Le livre 1 de Christophe Bonneuil (historien de l'environnement 2, membre d'ATTAC) et Sandra Feydel (journaliste et documentariste) est un ouvrage intéressant à lire, à la fois pour l'éclairage historique qu'il apporte sur les origines idéologiques de la financiarisation de la nature, les outils existants et les conséquences actuelles et prévisibles à diverses échelles.

Je suis une mouche...

La mouche des sables de Californie est l'involontaire héroïne du début du livre. Elle est avec son habitat légalement protégée.

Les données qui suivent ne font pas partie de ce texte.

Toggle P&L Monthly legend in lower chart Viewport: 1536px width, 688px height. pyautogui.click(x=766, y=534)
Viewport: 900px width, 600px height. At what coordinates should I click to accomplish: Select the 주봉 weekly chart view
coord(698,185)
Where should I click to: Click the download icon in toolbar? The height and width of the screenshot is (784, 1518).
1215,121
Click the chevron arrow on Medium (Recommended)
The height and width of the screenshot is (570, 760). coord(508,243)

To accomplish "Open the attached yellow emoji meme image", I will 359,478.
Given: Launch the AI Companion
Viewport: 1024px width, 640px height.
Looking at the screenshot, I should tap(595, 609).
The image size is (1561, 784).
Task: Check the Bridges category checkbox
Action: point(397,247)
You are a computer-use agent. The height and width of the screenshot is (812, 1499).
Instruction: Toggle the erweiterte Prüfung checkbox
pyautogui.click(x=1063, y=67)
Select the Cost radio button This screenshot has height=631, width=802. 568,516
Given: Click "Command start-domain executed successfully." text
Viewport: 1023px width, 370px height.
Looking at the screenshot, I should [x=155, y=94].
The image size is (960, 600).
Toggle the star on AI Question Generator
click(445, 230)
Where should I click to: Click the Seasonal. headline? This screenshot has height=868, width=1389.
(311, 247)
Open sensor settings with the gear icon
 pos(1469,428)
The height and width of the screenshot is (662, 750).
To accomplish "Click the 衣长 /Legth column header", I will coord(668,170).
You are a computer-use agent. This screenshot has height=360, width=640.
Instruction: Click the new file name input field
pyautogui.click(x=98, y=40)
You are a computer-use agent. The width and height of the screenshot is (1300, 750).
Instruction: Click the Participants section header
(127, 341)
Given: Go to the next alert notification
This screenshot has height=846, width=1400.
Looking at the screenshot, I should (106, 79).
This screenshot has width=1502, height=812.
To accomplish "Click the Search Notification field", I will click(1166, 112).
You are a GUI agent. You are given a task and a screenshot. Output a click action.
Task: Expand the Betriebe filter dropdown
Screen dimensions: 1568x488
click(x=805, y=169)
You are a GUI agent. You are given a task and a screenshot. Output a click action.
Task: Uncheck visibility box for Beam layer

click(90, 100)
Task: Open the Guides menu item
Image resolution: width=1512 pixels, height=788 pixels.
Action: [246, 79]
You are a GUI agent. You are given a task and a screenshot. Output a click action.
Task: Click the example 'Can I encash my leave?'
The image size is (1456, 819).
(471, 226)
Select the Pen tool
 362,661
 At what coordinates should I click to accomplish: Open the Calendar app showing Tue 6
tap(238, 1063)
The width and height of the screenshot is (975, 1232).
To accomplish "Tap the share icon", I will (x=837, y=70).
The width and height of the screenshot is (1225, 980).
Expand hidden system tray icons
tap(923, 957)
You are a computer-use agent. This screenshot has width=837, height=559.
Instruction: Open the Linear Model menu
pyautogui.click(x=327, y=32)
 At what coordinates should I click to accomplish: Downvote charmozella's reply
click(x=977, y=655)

Cela bloque théoriquement toute possibilité de projet immobilier ou industriel sauf si on peut légalement compenser écologiquement ailleurs, les destructions causées par ces projets. La société Vulcan a donc décidé de « créer de la valeur pour ses actionnaires en mettant la mouche à profit ». Elle a acheté des terrains devenus inconstructibles où se trouvait la mouche, les a découpés en lots d'une valeur de 100 000 $ et créé des « titres mouche » qui sont proposés à des investisseurs amenés à compenser des milieux naturels détruits. Wildlands propose aussi des actifs naturels mais aussi achète massivement des zones abritant des espèces protégées dans des zones à fort potentiel foncier. La nature et sa « protection » participent donc indirectement à la spéculation foncière et financière sur une zone jugée rentable. Car petit souci, ces nouveaux combattants d'une protection de l'environnement de marché, n'achètent rien là où l'intérêt économique est nul ou faible. D'autres bio-banques ou banques de conservation commercialisent des titres d'actifs naturels : zones humides, forêts, cactus, lézard au nez droit, buse de Swainson, crevettes, scarabées. En 2010, ce marché représentait 798 banques d'actifs et 4 milliards de dollar de chiffre d'affaires.